Marker-trait associations and genomic selection accuracy in Kersting’s groundnut
Phenotypic evaluation studies in Kersting’s groundnut showed great phenotypic variability among accessions [17, 72, 73]. From the results of this study, the broad sense heritability of most morphological traits was greater than 0.50, showing the presence of genetic variability among accessions across environments. Therefore, GWAS was performed to associate the phenotypic variation of yield and related traits with the observed molecular genetic diversity. A similar approach has been used on major legumes crops including cowpea  and peanut  to decipher the genetic basis of morphological traits in a set of environments. The GWAS analysis detected 10 markers significantly associated with grain yield and related traits. Six of the markers, including M1, M2, M4, M5, M6 and M7, were consistent across environments. Nevertheless, the other markers identified in this study were not clearly consistent across the two environments.

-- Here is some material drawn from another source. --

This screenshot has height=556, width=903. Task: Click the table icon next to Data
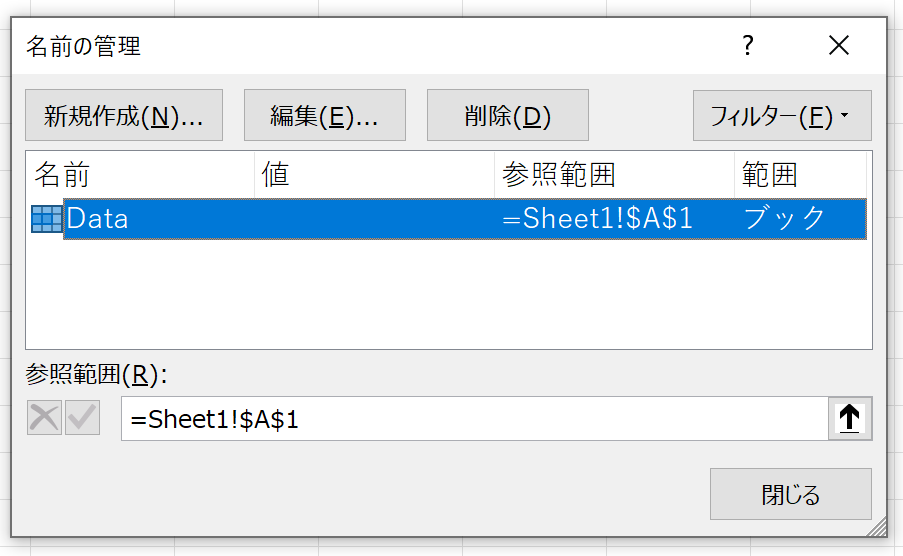point(46,219)
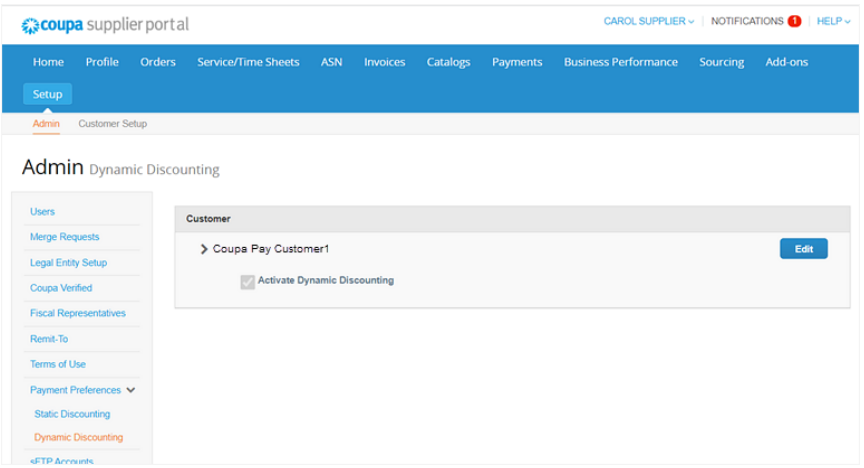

The inconsistency of GWAS results could be explained by the highly significant genotype by environment (GxE) interaction observed for most morphological traits included in this study, and different genetic mechanisms under drought conditions as reported by Al-Abdallat et al. , Varshney et al.  in barley (Hordeum vulgare L.). In this study, average rainfall recorded during field trials was lower than the water requirement of 500–900 mm/year of Kersting’s groundnut [14, 19]. In addition, dissecting the genetic basis governing complex traits using GWAS on a natural population in dry environments could be less informative compared with bi-parental and specialised mapping populations . Conventional genome-wide association studies also perform poorly for rare variants that might be prominent, particularly for self-pollinated species . The high R2 values (>26%) observed for some marker-trait associations suggests the presence of confounding phenotypic variation, revealing that including the three first principal components in the GWAS analysis did not adequately adjust for accessions clustering and population structure. This confounding effect between some of the markers and phenotypic variation arises from the high significant differences in the phenotypic variance among Kersting’s groundnut clusters and subpopulations .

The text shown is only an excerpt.